Calculus provides techniques for integrating composite functions. The discussion is split into two parts, pattern recognition and variables changes. Both techniques involve a \(u\)-substitution.

Substitution in integration is comparable to the Chain Rule in differentiation. Consider the differentiable functions

\(y=F(u)\:\:\:\;\text{and}\:\:\:\:u=g(x)\)

the Chain Rule states that

$$\frac{d}{dx}[F(g(x))]={F}'(g(x)){g}'(x).$$

From the antiderivatives definition, it follows that,

$$\int {F}'(g(x)){g}'(x)\:dx=F(g(x))+C.$$

The results are summarized in Theorem 4.5.1.

Theorem 4.5.1 Composite Function Antidifferentiation

Let \(g\) be a function whose range is an interval \(I\). Let \(f\) be a function that is continuous on \(I\). If \(g\) is differentiable on its domain and \(F\) is an antiderivative for \(f\) on \(I\), then

$$\int f(g(x)){g}'(x)\:dx=F(g(x))+C.$$

Letting \(u=g(x)\: \text{gives} \: du={g}'(x)\:dx\) and

$$\int f(u)\: du=F(u)+C.$$

Distinguishing between \(f(g(x))\) and \({g}'(x)\) is presented later in the discussion.

Examples 4.5.1 and 4.5.2 show how to apply Theorem 4.5.1 directly by recognizing \(f(g(x))\) and \({g}'(x)\). Note the composite function in the integrand has an outside function \(f\) and an inside function \(g\). The derivative \({g}'(x)\) is present as a factor in the integrand.

Example 4.5.1 Recognizing the \(f(g(x){g}'(x)\) Pattern in a Polynomial

Find

$$\int (x^2+1)^2(2x)\:dx.$$

Solution Letting \(g(x)=x^2+1\) produces

\({g}'(x)=2x\)

and

\(f(g(x)){g}'(x)\)=f(x^2+1)=(x^2+1)^2.\)

From this recognize the integrand follows the \(f(g(x)){g}'(x)\) pattern. Using the Power Rule from Theorem 4.5.1 the expression can be rewritten as

$$\int {\color{red}{\overbrace{\color{black}{(x^2+1)}}^{\color{red}{\text{f(g(x))}}}}}{\color{red}{\overbrace{\color{black}{(2x)}}^{\color{red}{\text{g}'(x)}}}}\:dx=\frac{1}{3}(x^2+1)^3+C.$$

Use the Chain Rule to check that the derivative above is the integrand for the original integral.
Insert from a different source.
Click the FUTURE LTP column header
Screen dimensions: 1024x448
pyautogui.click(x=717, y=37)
Example 4.5.2 Recognizing the \(f(g(x)){g}'(x)\) Pattern in a Trigonometric

Find

$$\int 5 \cos 5x\:dx.$$

Solution Letting \(g(x)=5x\) produces

\({g}'(x)=5\)

and

\(f(g(x)){g}'(x)=f(5x)=\cos 5x\).

From this recognize the integrand follows the \(f(g(x)){g}'(x)\) pattern. Using the Cosine Rule for Integration and Theorem 4.5.1 the expression can be rewritten as

$$\int {\color{red}{\overbrace{\color{black}{(\cos 5x)}}^{\color{red}{\text{f(g(x))}}}}}{\color{red}{\overbrace{\color{black}{(5)}}^{\color{red}{\text{{g}'(x)}}}}}\:dx=\frac{1}{3}(x^2+1)^3+C.$$

Check this by differentiating \(\sin 5x+C\) to produce the original integrand.
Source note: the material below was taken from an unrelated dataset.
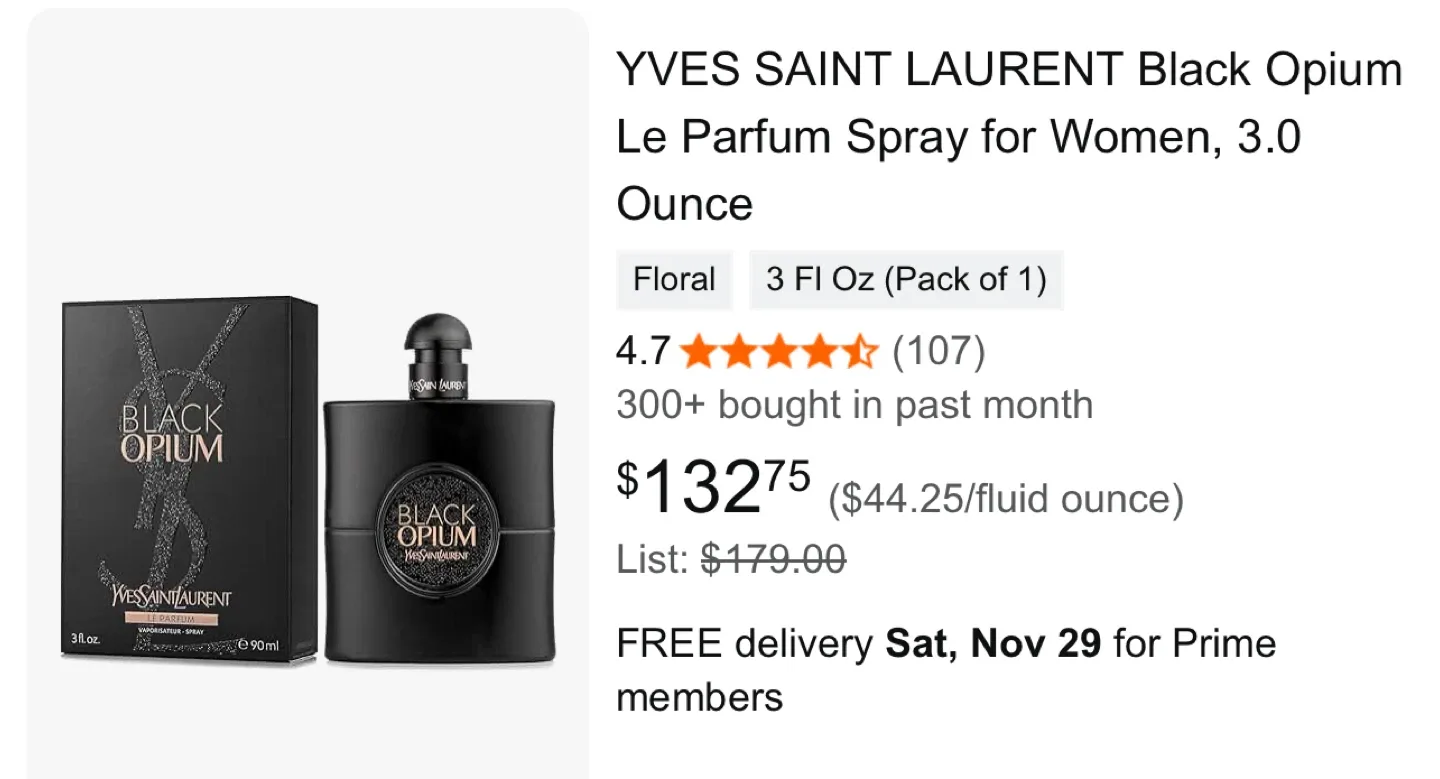Click the fourth orange star icon
Image resolution: width=1440 pixels, height=779 pixels.
(x=819, y=352)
The integrands in Examples 4.5.1 and 4.5.2 fit the \(f(g(x)){g}'(x)\) pattern exactly. Recognition was obvious. Extend this technique considerably with the Constant Multiple Rule

$$\int kf(x)\:dx=k\int f(x)\:dx.$$

Many integrands contain the essential part, the variable part, for \({g}'(x)\) but are missing a constant multiple. Multiply and divide by the necessary constant multiple, as shown in Example 4.5.3 below.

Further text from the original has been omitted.